The number of alcohol-free rooms in the halls has gone up by about 15% since 2013, when there were 299 rooms.
Despite living in an alcohol-free room at Carrington Hall, Mr Gillespie still drank - just elsewhere, he said.
He went across to other buildings at Carrington to drink, but he did not drink often, and when he did, it was sparingly.
''I've never been drunk, so to speak, I've always just had a few drinks with friends and whatnot ... I've always liked being fully in control.''
He had gone out partying. He went to the Hyde St party, but he was sober, and felt a bit ''claustrophobic''.
Tessa Saunders, another Dunedin student, said she drank and partied sparingly.
She was a third-year student at Otago, and unlike Mr Gillespie, she lived in a flat. Ms Saunders did her fair share of partying in her first year, she said, but never enough to live up to the ''scarfie stereotype''.
Both she and Mr Gillespie were dismissive of the Sunday programme segment on TVNZ about Dunedin student party culture.

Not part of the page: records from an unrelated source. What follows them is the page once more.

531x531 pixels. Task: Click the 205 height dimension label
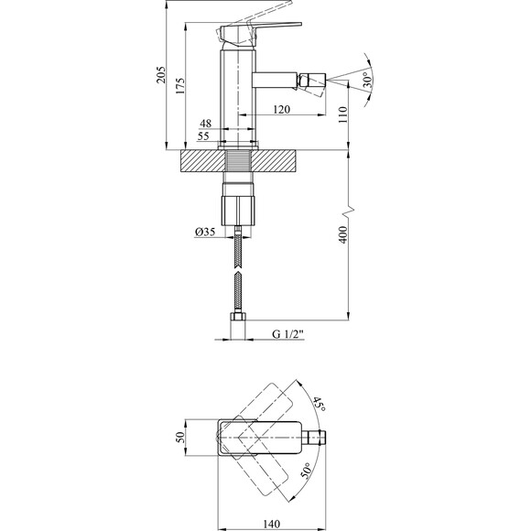(161, 74)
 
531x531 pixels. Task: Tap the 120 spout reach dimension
(282, 109)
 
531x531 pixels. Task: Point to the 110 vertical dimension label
(343, 114)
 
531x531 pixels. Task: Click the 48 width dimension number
(206, 124)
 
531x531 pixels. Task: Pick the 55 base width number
(203, 136)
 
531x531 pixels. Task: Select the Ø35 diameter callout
(205, 232)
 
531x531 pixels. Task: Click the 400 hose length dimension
(343, 234)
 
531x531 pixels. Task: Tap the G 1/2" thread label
(287, 334)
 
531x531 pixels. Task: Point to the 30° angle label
(367, 80)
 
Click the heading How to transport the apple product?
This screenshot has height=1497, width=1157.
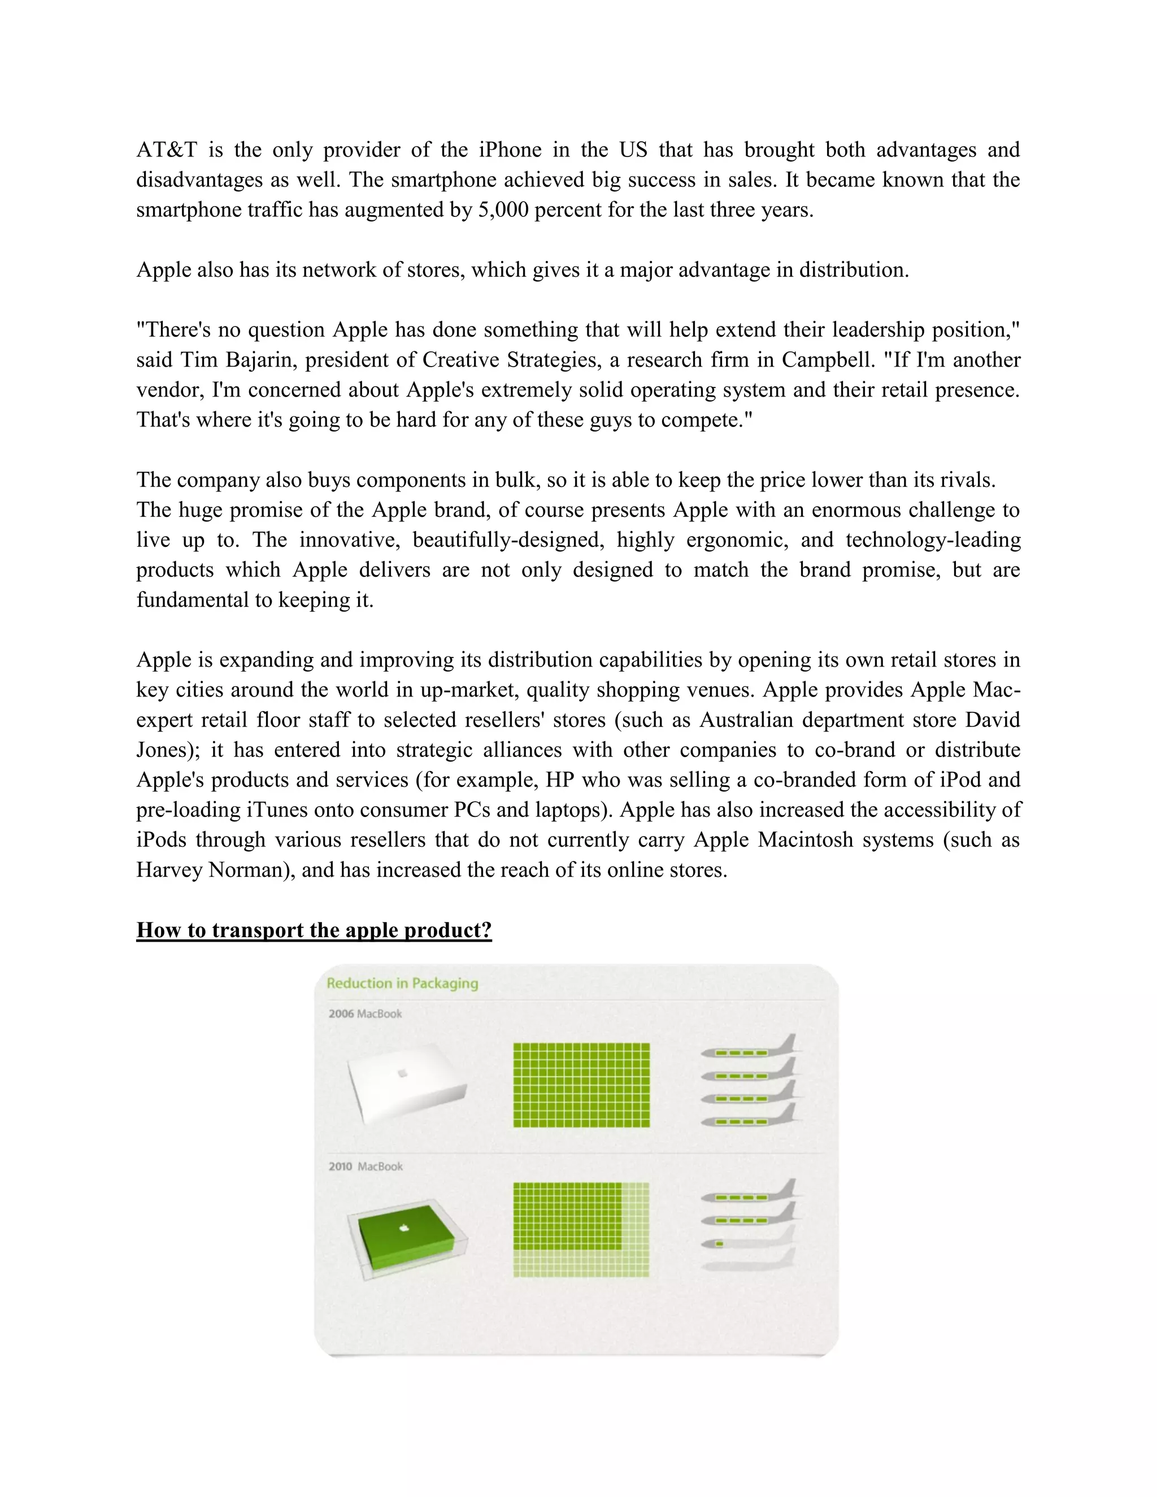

''There's this whole stereotype of this Dunedin, Otago scarfie, that's out of control, reckless, disrespectful drunkards, and it's so ridiculous because there are so many of us that aren't like that,'' Ms Saunders said.
Mr Gillespie has also felt the ''stigma and stereotype''.
''Whenever I go to any place in Christchurch or Wellington or Auckland and say that I'm a student from Dunedin, they ask me how many couches I've burnt,'' he said.
''It's really quite misleading, [and then I say] `No, I actually haven't been drinking this year at all, and then they kind of look at me strange as though I was different.
''But there are so many of us that it's kind of an unfair representation.''
Ms Saunders did not dispute that student party culture had its negative sides.
''I can't deny the idea that Dunedin is a bit of a party university, and people do want to come down here for a good time,'' she said.
Media coverage of student parties only made it worse, she said.
Student drinking culture was not a Dunedin-specific problem.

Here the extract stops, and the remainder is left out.